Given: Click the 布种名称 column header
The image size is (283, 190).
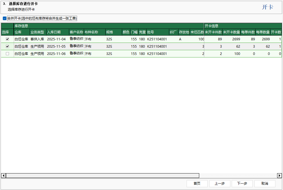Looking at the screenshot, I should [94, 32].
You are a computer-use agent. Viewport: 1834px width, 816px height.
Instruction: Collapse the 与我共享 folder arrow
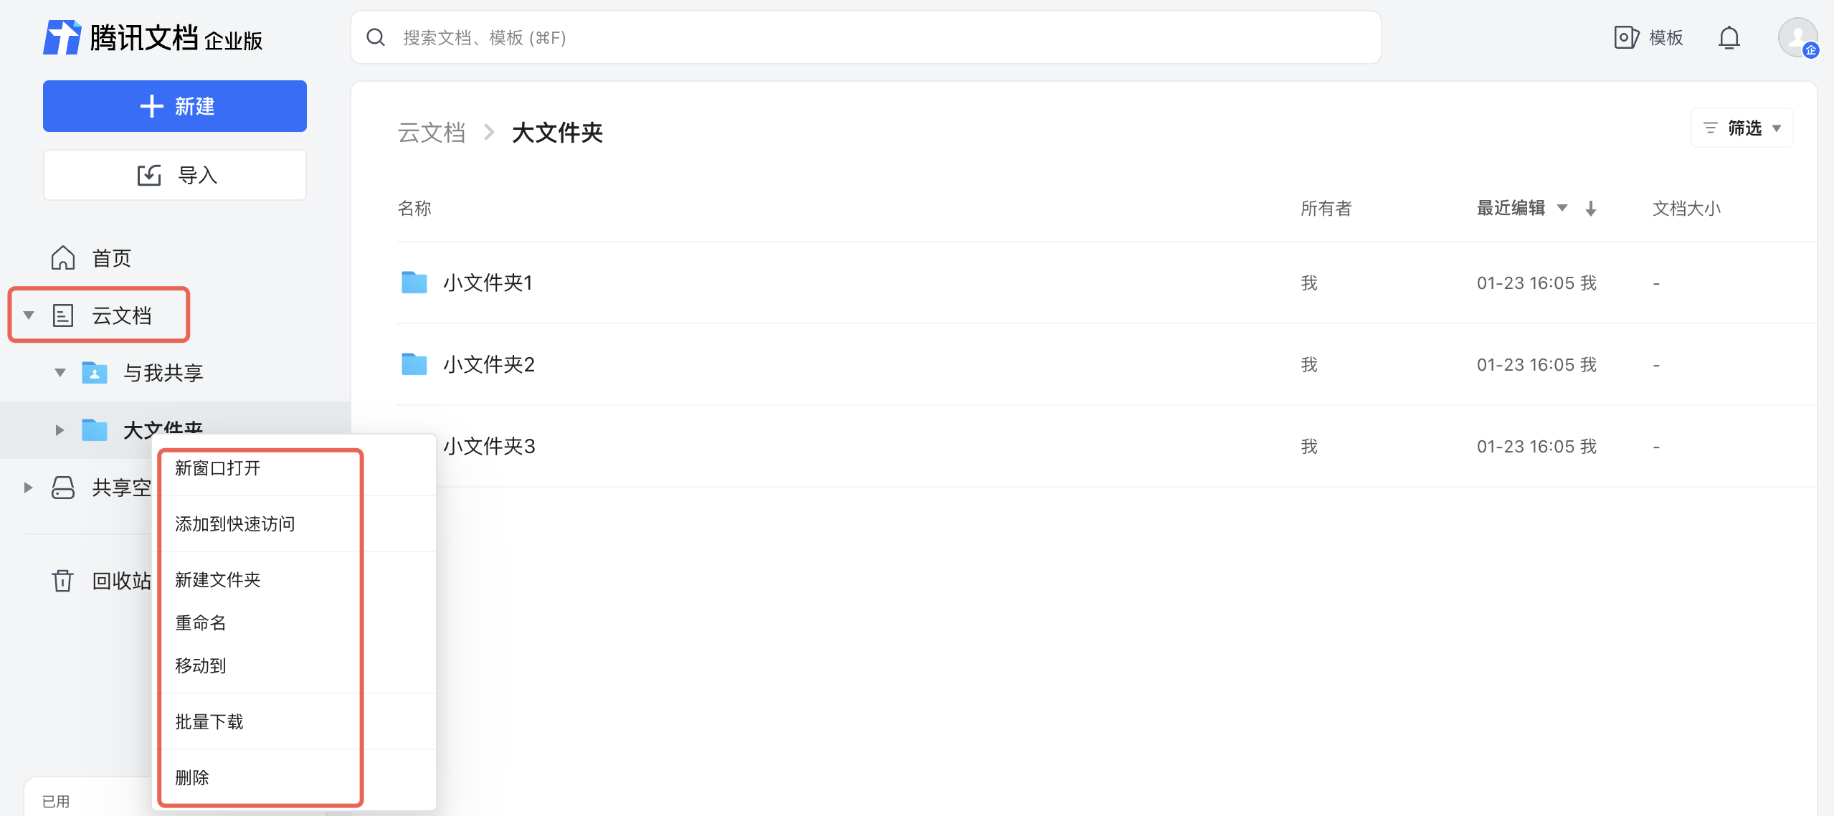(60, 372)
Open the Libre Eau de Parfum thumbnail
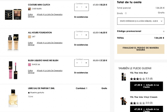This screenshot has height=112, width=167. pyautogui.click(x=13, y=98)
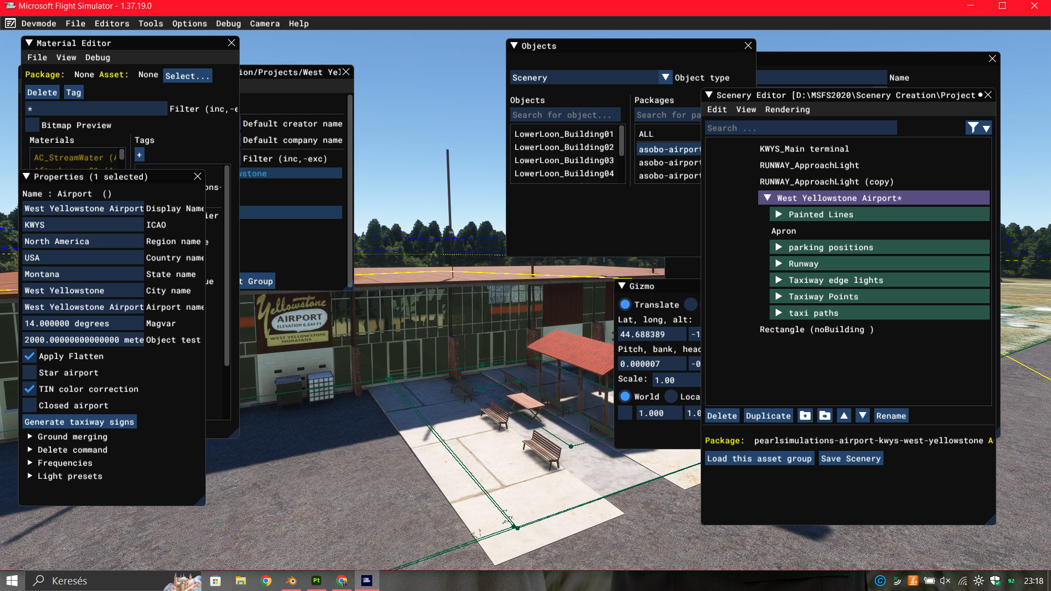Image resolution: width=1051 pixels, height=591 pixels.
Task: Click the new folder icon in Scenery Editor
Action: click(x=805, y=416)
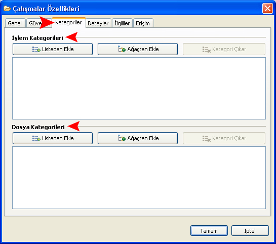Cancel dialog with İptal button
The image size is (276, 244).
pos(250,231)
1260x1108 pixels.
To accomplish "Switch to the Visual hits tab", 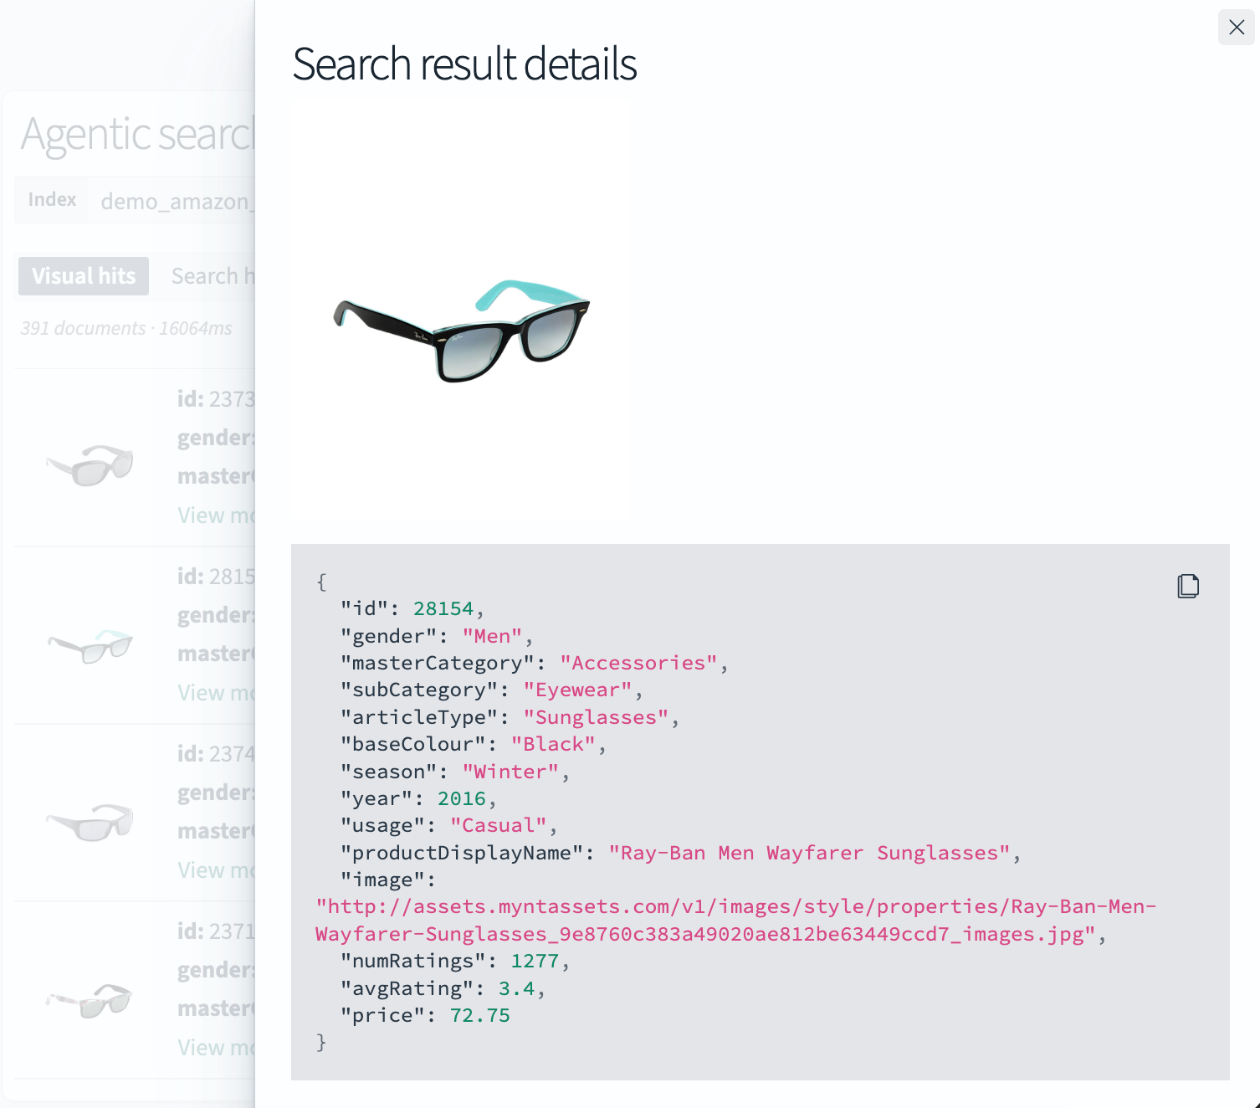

____

▸ **WRITTEN REQUEST**
Rewrite all of the items above with "Viewport" swapped for "Screen" and everything else unchanged. Leave the pictures out.

▸ **THE ANSWER**
Given: Click the 布种名称 column header
The image size is (283, 190).
Looking at the screenshot, I should [94, 32].
You are a computer-use agent. Screen: 1834px width, 816px height.
Instruction: Collapse the 与我共享 folder arrow
(60, 372)
Open the Libre Eau de Parfum thumbnail
This screenshot has height=112, width=167. pyautogui.click(x=13, y=98)
Image resolution: width=1051 pixels, height=591 pixels.
Task: Click the new folder icon in Scenery Editor
Action: click(x=805, y=416)
Cancel dialog with İptal button
The image size is (276, 244).
pos(250,231)
1260x1108 pixels.
To accomplish "Switch to the Visual hits tab", 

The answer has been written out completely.